**SUPPLIED TEXT:**
* * *

Monday, September 06, 2010

"The Old Nurse's Story" by Elizabeth Gaskell

"The Old Nurse's Story" is the first tale in Elizabeth Gaskell's collection of short stories and novellas titled Tales of Mystery & the Macabre. Many of the nine Victorian Gothic tales in this book were originally published in Charles Dickens' weekly Household Words. Gaskell wrote "The Old Nurse's Story" at the request of Dickens for a ghost story to be published in the special 1852 Christmas issue of his publication.

It is a tale that immediately grabbed me as the type that would be told around a campfire at night with all the attendant flickering shadows and night noises that go with such a setting. "The Old Nurse's Story" features a young orphan girl left in the care of her nanny and an old Aunt and the Aunt's small staff of servants. The story starts out normally enough, but with each passing page it becomes clear that there are dark secrets and strange goings-on in the old manor. The East wing is closed off and must not be entered; someone plays the old organ in the great hall on stormy nights, but it is no one currently residing at the manor; ghostly beckoning figures appear outside windows and doors. "The Old Nurse's Story" is a Victorian ghost story of the first order.

Mrs. Gaskell is better known for her social novels than she is for tales of the macabre. Her novels capture the injustices of society, the poverty stricken, and the vulnerable positions of many women and children and I did not anticipate that these themes would appear in her supernatural tales. I'm not sure why I thought this, but I was pleasantly surprised to find that she did integrate a bit of social commentary into "The Old Nurse's Story."

I encourage you to read "The Old Nurse's Story" ... preferably on a dark and stormy night!

This reading counts toward the Short Story Peril for the R.I.P. V Challenge.

* * *

**MATERIAL SHOWN:**
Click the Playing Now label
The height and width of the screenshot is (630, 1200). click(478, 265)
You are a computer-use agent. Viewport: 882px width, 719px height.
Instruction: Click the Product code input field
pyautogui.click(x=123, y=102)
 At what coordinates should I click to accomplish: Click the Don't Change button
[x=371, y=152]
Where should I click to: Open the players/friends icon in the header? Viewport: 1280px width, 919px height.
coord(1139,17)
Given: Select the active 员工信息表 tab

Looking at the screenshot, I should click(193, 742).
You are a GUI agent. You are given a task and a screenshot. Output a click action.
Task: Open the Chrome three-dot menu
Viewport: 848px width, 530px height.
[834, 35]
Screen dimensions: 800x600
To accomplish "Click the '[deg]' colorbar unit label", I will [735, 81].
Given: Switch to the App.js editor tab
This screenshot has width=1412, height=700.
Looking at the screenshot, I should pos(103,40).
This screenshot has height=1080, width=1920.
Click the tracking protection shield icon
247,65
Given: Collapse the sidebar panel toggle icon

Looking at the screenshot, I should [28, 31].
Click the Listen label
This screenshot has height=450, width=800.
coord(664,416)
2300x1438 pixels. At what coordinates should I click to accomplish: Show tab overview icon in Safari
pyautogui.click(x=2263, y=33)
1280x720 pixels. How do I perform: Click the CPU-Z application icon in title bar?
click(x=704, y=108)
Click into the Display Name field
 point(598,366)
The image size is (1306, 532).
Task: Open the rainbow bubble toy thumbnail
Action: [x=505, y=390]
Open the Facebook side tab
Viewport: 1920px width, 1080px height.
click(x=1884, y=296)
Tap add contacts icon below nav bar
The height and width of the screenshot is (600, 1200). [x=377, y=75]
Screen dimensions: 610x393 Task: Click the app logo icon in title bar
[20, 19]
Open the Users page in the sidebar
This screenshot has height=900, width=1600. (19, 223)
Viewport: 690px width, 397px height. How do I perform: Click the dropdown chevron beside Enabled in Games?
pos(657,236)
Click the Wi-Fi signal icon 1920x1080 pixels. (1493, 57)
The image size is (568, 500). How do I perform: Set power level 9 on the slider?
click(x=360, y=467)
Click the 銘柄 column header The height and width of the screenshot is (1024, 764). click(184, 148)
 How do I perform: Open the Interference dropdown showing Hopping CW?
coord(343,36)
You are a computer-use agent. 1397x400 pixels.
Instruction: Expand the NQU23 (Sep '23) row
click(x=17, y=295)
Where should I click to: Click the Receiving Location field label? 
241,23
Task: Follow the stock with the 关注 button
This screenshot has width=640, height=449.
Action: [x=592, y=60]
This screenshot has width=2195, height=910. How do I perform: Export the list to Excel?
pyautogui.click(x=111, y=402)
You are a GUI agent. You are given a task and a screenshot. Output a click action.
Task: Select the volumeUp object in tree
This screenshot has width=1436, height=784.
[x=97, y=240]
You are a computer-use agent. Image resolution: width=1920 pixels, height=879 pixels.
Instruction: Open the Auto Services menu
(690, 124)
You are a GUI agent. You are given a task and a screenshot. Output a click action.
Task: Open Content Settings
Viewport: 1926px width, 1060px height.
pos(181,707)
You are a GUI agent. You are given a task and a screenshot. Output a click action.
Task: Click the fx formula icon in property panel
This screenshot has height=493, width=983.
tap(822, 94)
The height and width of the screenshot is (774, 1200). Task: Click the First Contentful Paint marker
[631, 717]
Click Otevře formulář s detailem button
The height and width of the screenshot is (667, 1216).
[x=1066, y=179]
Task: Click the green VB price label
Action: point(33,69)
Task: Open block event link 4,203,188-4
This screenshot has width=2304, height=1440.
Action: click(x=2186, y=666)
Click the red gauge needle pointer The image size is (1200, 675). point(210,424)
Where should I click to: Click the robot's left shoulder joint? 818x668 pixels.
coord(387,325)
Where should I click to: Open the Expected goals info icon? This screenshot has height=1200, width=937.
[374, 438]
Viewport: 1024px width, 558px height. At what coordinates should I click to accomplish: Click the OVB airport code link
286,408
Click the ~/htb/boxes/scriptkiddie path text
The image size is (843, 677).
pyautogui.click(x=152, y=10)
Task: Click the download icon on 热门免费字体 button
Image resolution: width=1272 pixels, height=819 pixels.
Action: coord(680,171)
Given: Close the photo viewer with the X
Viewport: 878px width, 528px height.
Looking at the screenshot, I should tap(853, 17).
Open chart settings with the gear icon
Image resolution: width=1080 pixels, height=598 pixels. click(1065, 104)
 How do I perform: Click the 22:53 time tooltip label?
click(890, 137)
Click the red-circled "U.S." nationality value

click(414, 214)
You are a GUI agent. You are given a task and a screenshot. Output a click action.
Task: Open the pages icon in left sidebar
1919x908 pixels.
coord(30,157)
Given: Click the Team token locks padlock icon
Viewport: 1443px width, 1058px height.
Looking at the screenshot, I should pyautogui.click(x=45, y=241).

* * *

**EXERCISE DETAILS:** Reproduce the whole review of "The Old Nurse's Story" word for word.

**OUTPUT OF THE TASK:**
Monday, September 06, 2010

"The Old Nurse's Story" by Elizabeth Gaskell

"The Old Nurse's Story" is the first tale in Elizabeth Gaskell's collection of short stories and novellas titled Tales of Mystery & the Macabre. Many of the nine Victorian Gothic tales in this book were originally published in Charles Dickens' weekly Household Words. Gaskell wrote "The Old Nurse's Story" at the request of Dickens for a ghost story to be published in the special 1852 Christmas issue of his publication.

It is a tale that immediately grabbed me as the type that would be told around a campfire at night with all the attendant flickering shadows and night noises that go with such a setting. "The Old Nurse's Story" features a young orphan girl left in the care of her nanny and an old Aunt and the Aunt's small staff of servants. The story starts out normally enough, but with each passing page it becomes clear that there are dark secrets and strange goings-on in the old manor. The East wing is closed off and must not be entered; someone plays the old organ in the great hall on stormy nights, but it is no one currently residing at the manor; ghostly beckoning figures appear outside windows and doors. "The Old Nurse's Story" is a Victorian ghost story of the first order.

Mrs. Gaskell is better known for her social novels than she is for tales of the macabre. Her novels capture the injustices of society, the poverty stricken, and the vulnerable positions of many women and children and I did not anticipate that these themes would appear in her supernatural tales. I'm not sure why I thought this, but I was pleasantly surprised to find that she did integrate a bit of social commentary into "The Old Nurse's Story."

I encourage you to read "The Old Nurse's Story" ... preferably on a dark and stormy night!

This reading counts toward the Short Story Peril for the R.I.P. V Challenge.